La gestion « mal maîtrisée » des dépenses de sous-traitance et de prestations est aussi à revoir. Celles-ci ont augmenté de 24,9 % entre 2012 et 2016, bridant ainsi la capacité des établissements à investir ou à s’autofinancer.

Enfin, la qualité des soins offerts par les CHU inquiète les auteurs du rapport. Des « marges de progrès » existent. Et pour cause, à ce jour, un quart d’entre eux ne jouissent pas de l’un des deux plus hauts niveaux de certification (A ou B) délivrés par la Haute Autorité de santé (HAS). Deux d’entre eux (Clermont-Ferrand et Toulouse) sont même certifiés C avec une obligation d’amélioration.

Offre de soins lacunaire et onéreuse

Devant ce triple constat, la Cour des comptes pointe la nécessité d’organiser une plus grande hiérarchisation des établissements en fonction de leur degré de spécialisation afin de « clarifier la place des CHU dans l’organisation territoriale des soins ». Elle propose ainsi la création de « huit à dix réseaux » d’établissements afin de « faire émerger une dizaine de CHU à visibilité internationale » et « à la fois d’en améliorer l’efficience et la qualité de fonctionnement ».

Aucun établissement n’est « nécessairement » amené à disparaître, expliquent les Sages, mais les plus grands ont vocation à concentrer certains moyens (plateformes techniques, moyens de soutien spécialisés), sans oublier de soutenir l’action de recherche des CHU partenaires ou des établissements de santé sur leur territoire.

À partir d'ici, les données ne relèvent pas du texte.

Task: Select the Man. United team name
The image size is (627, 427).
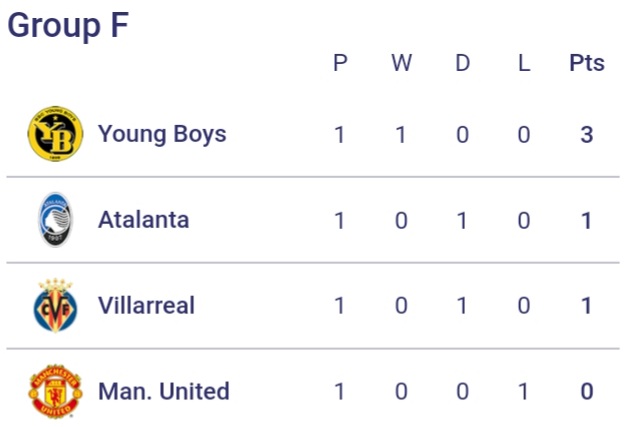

La même logique s’applique en matière de soins. « La trop grande dispersion des moyens aboutit actuellement à une offre de soins lacunaire et onéreuse, en particulier avec la multiplication des plateaux techniques dont certains apparaissent redondants », explique la Cour des comptes qui plaide pour une vraie gradation.

Elle propose pour ce faire deux modèles. Le premier, baptisé « modèle confédéral », envisage une coopération étroite entre les établissements membres, alors que le second, qualifié de « plus intégré », verrait l’un des CHU prendre le rôle de « tête de réseau ».

Seuil d’activité sur la transplantation d’organe

La Cour fait d’autres recommandations fortes pour les CHU. Elle suggère en particulier de réorganiser l’activité de transplantation d’organe par la mise en œuvre d’une politique de seuil minimal d’activité par site géographique (DGOS, ABM, HAS).

Autres options sur la table : réformer le financement de la prise en charge des maladies rares et rendre « plus robuste » l’indicateur de satisfaction des usagers.